Instructions to follow → Rewrite the entries as a JSON list of strings, one string per line and no strings for blank lines.

Supplied material →
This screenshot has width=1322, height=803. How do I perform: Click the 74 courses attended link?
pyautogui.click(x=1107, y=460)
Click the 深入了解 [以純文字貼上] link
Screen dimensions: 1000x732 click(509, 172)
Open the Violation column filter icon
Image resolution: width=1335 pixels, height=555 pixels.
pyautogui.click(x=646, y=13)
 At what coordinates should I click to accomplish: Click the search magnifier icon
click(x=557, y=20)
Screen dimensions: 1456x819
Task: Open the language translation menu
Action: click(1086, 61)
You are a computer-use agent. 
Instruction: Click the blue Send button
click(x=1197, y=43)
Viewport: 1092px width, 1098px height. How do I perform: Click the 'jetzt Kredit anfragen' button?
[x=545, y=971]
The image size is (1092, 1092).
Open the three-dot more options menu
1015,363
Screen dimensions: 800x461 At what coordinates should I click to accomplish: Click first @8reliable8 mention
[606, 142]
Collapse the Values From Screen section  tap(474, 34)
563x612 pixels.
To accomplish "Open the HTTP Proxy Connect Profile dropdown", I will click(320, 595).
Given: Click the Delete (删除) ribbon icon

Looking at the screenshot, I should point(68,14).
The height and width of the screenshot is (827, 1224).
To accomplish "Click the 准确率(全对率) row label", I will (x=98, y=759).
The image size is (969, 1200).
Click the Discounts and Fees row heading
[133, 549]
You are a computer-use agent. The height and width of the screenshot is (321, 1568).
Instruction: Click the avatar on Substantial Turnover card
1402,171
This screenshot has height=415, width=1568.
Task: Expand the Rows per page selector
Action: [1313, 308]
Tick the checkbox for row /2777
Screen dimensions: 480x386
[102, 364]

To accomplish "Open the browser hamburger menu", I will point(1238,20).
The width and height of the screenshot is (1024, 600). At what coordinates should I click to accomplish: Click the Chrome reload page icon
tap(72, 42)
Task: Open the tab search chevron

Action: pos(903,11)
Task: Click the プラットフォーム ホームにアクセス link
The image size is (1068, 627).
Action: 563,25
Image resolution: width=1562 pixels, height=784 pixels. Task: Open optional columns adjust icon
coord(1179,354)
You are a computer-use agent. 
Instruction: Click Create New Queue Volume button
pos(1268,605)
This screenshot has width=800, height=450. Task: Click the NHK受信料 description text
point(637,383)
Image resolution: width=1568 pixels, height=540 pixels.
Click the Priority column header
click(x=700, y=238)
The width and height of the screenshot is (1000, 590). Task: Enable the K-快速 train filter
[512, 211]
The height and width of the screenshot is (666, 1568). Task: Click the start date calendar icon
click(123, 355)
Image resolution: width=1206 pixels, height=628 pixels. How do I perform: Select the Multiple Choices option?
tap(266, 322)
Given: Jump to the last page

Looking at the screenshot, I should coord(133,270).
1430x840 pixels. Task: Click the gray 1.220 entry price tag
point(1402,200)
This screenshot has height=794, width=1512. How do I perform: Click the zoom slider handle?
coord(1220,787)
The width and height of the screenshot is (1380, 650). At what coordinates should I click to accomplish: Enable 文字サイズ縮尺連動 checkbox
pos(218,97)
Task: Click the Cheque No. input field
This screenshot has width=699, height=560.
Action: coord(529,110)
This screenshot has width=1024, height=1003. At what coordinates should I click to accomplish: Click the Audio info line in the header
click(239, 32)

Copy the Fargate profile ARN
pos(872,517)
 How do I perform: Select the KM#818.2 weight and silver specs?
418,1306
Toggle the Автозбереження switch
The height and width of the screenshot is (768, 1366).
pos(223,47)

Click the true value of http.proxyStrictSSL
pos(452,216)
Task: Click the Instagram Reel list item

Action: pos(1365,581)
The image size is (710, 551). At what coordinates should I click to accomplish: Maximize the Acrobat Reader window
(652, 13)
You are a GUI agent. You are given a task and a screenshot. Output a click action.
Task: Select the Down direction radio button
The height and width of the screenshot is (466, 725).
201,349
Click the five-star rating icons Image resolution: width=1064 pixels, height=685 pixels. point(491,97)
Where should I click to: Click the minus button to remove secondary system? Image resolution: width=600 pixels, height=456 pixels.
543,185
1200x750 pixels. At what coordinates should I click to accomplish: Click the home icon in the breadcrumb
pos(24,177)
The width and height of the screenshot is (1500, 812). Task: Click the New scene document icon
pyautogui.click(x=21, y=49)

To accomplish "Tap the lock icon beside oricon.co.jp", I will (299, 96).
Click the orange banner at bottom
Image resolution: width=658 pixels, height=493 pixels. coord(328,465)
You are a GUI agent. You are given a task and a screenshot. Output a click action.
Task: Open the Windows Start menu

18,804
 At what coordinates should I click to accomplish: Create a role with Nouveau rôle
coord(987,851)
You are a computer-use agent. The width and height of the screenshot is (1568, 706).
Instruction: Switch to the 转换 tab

Correct response →
[
  "This screenshot has width=1322, height=803. How do I perform: Click the 74 courses attended link?",
  "pyautogui.click(x=1107, y=460)",
  "Click the 深入了解 [以純文字貼上] link",
  "Screen dimensions: 1000x732 click(509, 172)",
  "Open the Violation column filter icon",
  "Image resolution: width=1335 pixels, height=555 pixels.",
  "pyautogui.click(x=646, y=13)",
  " At what coordinates should I click to accomplish: Click the search magnifier icon",
  "click(x=557, y=20)",
  "Screen dimensions: 1456x819",
  "Task: Open the language translation menu",
  "Action: click(1086, 61)",
  "You are a computer-use agent. ",
  "Instruction: Click the blue Send button",
  "click(x=1197, y=43)",
  "Viewport: 1092px width, 1098px height. How do I perform: Click the 'jetzt Kredit anfragen' button?",
  "[x=545, y=971]",
  "The image size is (1092, 1092).",
  "Open the three-dot more options menu",
  "1015,363",
  "Screen dimensions: 800x461 At what coordinates should I click to accomplish: Click first @8reliable8 mention",
  "[606, 142]",
  "Collapse the Values From Screen section  tap(474, 34)",
  "563x612 pixels.",
  "To accomplish \"Open the HTTP Proxy Connect Profile dropdown\", I will click(320, 595).",
  "Given: Click the Delete (删除) ribbon icon",
  "Looking at the screenshot, I should point(68,14).",
  "The height and width of the screenshot is (827, 1224).",
  "To accomplish \"Click the 准确率(全对率) row label\", I will (x=98, y=759).",
  "The image size is (969, 1200).",
  "Click the Discounts and Fees row heading",
  "[133, 549]",
  "You are a computer-use agent. The height and width of the screenshot is (321, 1568).",
  "Instruction: Click the avatar on Substantial Turnover card",
  "1402,171",
  "This screenshot has height=415, width=1568.",
  "Task: Expand the Rows per page selector",
  "Action: [1313, 308]",
  "Tick the checkbox for row /2777",
  "Screen dimensions: 480x386",
  "[102, 364]",
  "To accomplish \"Open the browser hamburger menu\", I will point(1238,20).",
  "The width and height of the screenshot is (1024, 600). At what coordinates should I click to accomplish: Click the Chrome reload page icon",
  "tap(72, 42)",
  "Task: Open the tab search chevron",
  "Action: pos(903,11)",
  "Task: Click the プラットフォーム ホームにアクセス link",
  "The image size is (1068, 627).",
  "Action: 563,25",
  "Image resolution: width=1562 pixels, height=784 pixels. Task: Open optional columns adjust icon",
  "coord(1179,354)",
  "You are a computer-use agent. ",
  "Instruction: Click Create New Queue Volume button",
  "pos(1268,605)",
  "This screenshot has width=800, height=450. Task: Click the NHK受信料 description text",
  "point(637,383)",
  "Image resolution: width=1568 pixels, height=540 pixels.",
  "Click the Priority column header",
  "click(x=700, y=238)",
  "The width and height of the screenshot is (1000, 590). Task: Enable the K-快速 train filter",
  "[512, 211]",
  "The height and width of the screenshot is (666, 1568). Task: Click the start date calendar icon",
  "click(123, 355)",
  "Image resolution: width=1206 pixels, height=628 pixels. How do I perform: Select the Multiple Choices option?",
  "tap(266, 322)",
  "Given: Jump to the last page",
  "Looking at the screenshot, I should coord(133,270).",
  "1430x840 pixels. Task: Click the gray 1.220 entry price tag",
  "point(1402,200)",
  "This screenshot has height=794, width=1512. How do I perform: Click the zoom slider handle?",
  "coord(1220,787)",
  "The width and height of the screenshot is (1380, 650). At what coordinates should I click to accomplish: Enable 文字サイズ縮尺連動 checkbox",
  "pos(218,97)",
  "Task: Click the Cheque No. input field",
  "This screenshot has width=699, height=560.",
  "Action: coord(529,110)",
  "This screenshot has width=1024, height=1003. At what coordinates should I click to accomplish: Click the Audio info line in the header",
  "click(239, 32)",
  "Copy the Fargate profile ARN",
  "pos(872,517)",
  " How do I perform: Select the KM#818.2 weight and silver specs?",
  "418,1306",
  "Toggle the Автозбереження switch",
  "The height and width of the screenshot is (768, 1366).",
  "pos(223,47)",
  "Click the true value of http.proxyStrictSSL",
  "pos(452,216)",
  "Task: Click the Instagram Reel list item",
  "Action: pos(1365,581)",
  "The image size is (710, 551). At what coordinates should I click to accomplish: Maximize the Acrobat Reader window",
  "(652, 13)",
  "You are a GUI agent. You are given a task and a screenshot. Output a click action.",
  "Task: Select the Down direction radio button",
  "The height and width of the screenshot is (466, 725).",
  "201,349",
  "Click the five-star rating icons Image resolution: width=1064 pixels, height=685 pixels. point(491,97)",
  "Where should I click to: Click the minus button to remove secondary system? Image resolution: width=600 pixels, height=456 pixels.",
  "543,185",
  "1200x750 pixels. At what coordinates should I click to accomplish: Click the home icon in the breadcrumb",
  "pos(24,177)",
  "The width and height of the screenshot is (1500, 812). Task: Click the New scene document icon",
  "pyautogui.click(x=21, y=49)",
  "To accomplish \"Tap the lock icon beside oricon.co.jp\", I will (299, 96).",
  "Click the orange banner at bottom",
  "Image resolution: width=658 pixels, height=493 pixels. coord(328,465)",
  "You are a GUI agent. You are given a task and a screenshot. Output a click action.",
  "Task: Open the Windows Start menu",
  "18,804",
  " At what coordinates should I click to accomplish: Create a role with Nouveau rôle",
  "coord(987,851)",
  "You are a computer-use agent. The width and height of the screenshot is (1568, 706).",
  "Instruction: Switch to the 转换 tab"
]